Information
- Established: 15 January 1974; 52 years ago
- Classes: Playgroup - Class 12
- Enrollment: c.2,000 - 3,000 (2010)
- Language: English

= Sunbeams School =

Private school in Bangladesh

Sunbeams School is a private English medium school in Dhaka, Bangladesh. It was founded by Principal Niloufer Manzur on 15 January 1974. As of 2010, it had an enrollment of between 2,000 and 3,000.

Until 1994 the school provided education through Grade 5, but Sunbeams is now running IAL (International Advanced Level) exams as well. The school's mascot is the Rising Sun with seven beams.

Sunbeams school has two campuses, one is located in the residential area of Dhanmondi and conducts classes from Playgroup to Class 4. The other campus is located in Uttara and has classes from Playgroup to Class 12.
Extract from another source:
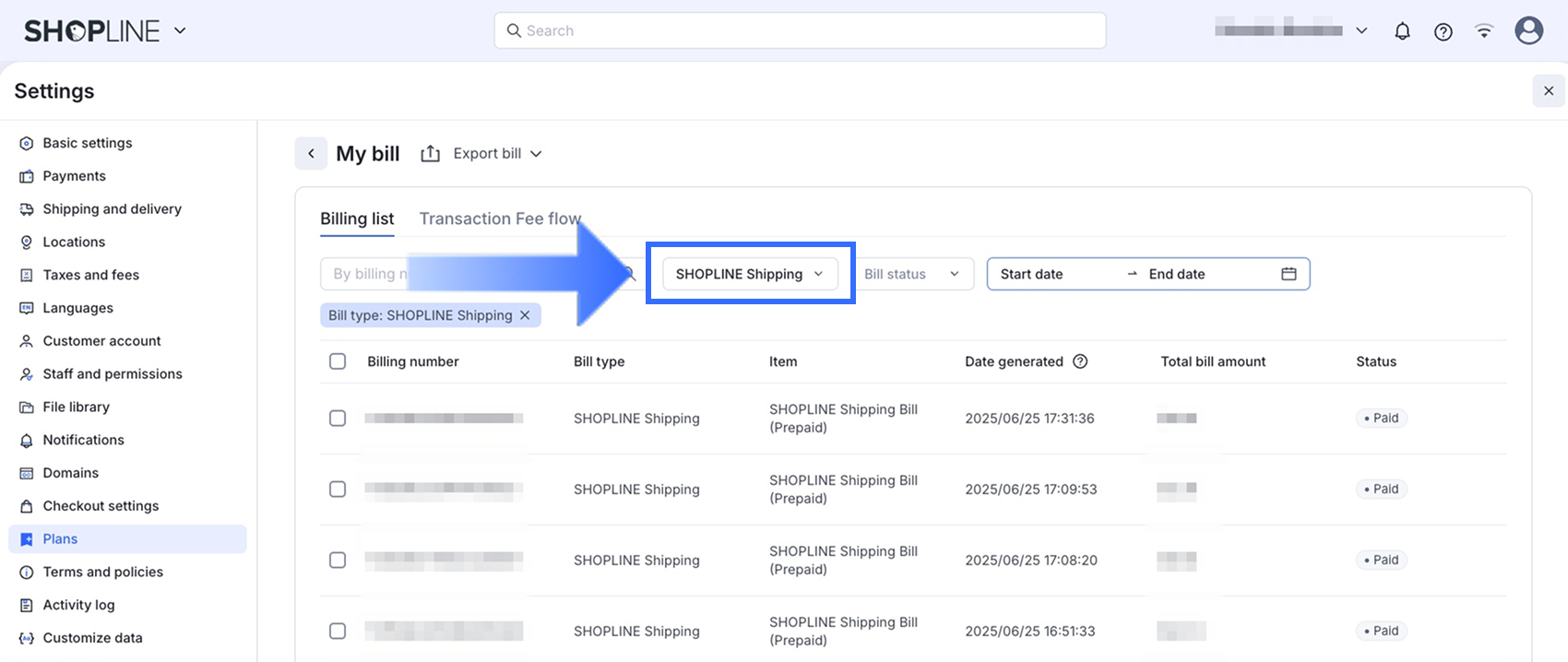Toggle the select-all checkbox in table header
Viewport: 1568px width, 662px height.
(338, 361)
Sunbeams has two branches:
- Junior section, in Dhanmondi Road 27 - Playgroup, Nursery, KG-1, KG-2, Class-1, Class-2, Class-3 and Class-4
- Uttara campus, in Sector 10, Uttara - Playgroup, Nursery, KG-1, KG-2, Class-1, Class-2, Class-3, Class-4, Class-5, Class-6, Class-7, Class-8, Class-9, Class-10, 'O' Levels and 'A' Levels.

The Uttara campus is the main campus, containing the Senior Section and administrative buildings. It is the larger of the two campuses, built in 2008, and consists of one building and one football field and both an indoor and outdoor basketball court. The Uttara campus has a canteen, an auditorium, a biology/physics laboratory, a chemistry lab and many other things which the junior (Dhanmondi) campus does not.